▶ **Exercise**
Set out all the material below as a numbered list, leaving out any blank lines.

[BEGIN Information provided]

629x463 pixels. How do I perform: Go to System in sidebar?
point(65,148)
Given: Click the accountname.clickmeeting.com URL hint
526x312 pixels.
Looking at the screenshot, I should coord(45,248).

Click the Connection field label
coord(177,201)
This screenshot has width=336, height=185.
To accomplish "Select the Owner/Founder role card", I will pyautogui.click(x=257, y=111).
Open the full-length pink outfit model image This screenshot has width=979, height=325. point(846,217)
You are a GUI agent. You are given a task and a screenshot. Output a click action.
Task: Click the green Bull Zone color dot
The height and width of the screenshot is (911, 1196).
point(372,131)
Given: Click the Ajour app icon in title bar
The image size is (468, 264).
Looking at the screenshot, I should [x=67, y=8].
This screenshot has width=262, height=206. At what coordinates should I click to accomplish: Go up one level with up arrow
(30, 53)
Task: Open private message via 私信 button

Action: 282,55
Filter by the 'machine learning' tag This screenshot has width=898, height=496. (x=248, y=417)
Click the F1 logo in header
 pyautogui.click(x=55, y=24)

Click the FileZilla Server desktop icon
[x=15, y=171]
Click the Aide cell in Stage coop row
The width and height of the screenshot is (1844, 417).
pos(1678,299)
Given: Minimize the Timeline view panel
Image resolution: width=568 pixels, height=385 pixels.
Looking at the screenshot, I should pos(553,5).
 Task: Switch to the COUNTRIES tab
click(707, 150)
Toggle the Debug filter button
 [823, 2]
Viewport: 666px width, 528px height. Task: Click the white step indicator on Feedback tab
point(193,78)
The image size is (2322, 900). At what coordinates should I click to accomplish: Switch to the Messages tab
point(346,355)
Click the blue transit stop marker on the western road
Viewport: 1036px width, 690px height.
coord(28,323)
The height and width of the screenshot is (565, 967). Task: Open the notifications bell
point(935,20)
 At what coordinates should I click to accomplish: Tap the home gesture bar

[END Information provided]

▶ **Exercise solution**
1. 629x463 pixels. How do I perform: Go to System in sidebar?
2. point(65,148)
3. Given: Click the accountname.clickmeeting.com URL hint
4. 526x312 pixels.
5. Looking at the screenshot, I should coord(45,248).
6. Click the Connection field label
7. coord(177,201)
8. This screenshot has width=336, height=185.
9. To accomplish "Select the Owner/Founder role card", I will pyautogui.click(x=257, y=111).
10. Open the full-length pink outfit model image This screenshot has width=979, height=325. point(846,217)
11. You are a GUI agent. You are given a task and a screenshot. Output a click action.
12. Task: Click the green Bull Zone color dot
13. The height and width of the screenshot is (911, 1196).
14. point(372,131)
15. Given: Click the Ajour app icon in title bar
16. The image size is (468, 264).
17. Looking at the screenshot, I should [x=67, y=8].
18. This screenshot has width=262, height=206. At what coordinates should I click to accomplish: Go up one level with up arrow
19. (30, 53)
20. Task: Open private message via 私信 button
21. Action: 282,55
22. Filter by the 'machine learning' tag This screenshot has width=898, height=496. (x=248, y=417)
23. Click the F1 logo in header
24.  pyautogui.click(x=55, y=24)
25. Click the FileZilla Server desktop icon
26. [x=15, y=171]
27. Click the Aide cell in Stage coop row
28. The width and height of the screenshot is (1844, 417).
29. pos(1678,299)
30. Given: Minimize the Timeline view panel
31. Image resolution: width=568 pixels, height=385 pixels.
32. Looking at the screenshot, I should pos(553,5).
33.  Task: Switch to the COUNTRIES tab
34. click(707, 150)
35. Toggle the Debug filter button
36.  [823, 2]
37. Viewport: 666px width, 528px height. Task: Click the white step indicator on Feedback tab
38. point(193,78)
39. The image size is (2322, 900). At what coordinates should I click to accomplish: Switch to the Messages tab
40. point(346,355)
41. Click the blue transit stop marker on the western road
42. Viewport: 1036px width, 690px height.
43. coord(28,323)
44. The height and width of the screenshot is (565, 967). Task: Open the notifications bell
45. point(935,20)
46.  At what coordinates should I click to accomplish: Tap the home gesture bar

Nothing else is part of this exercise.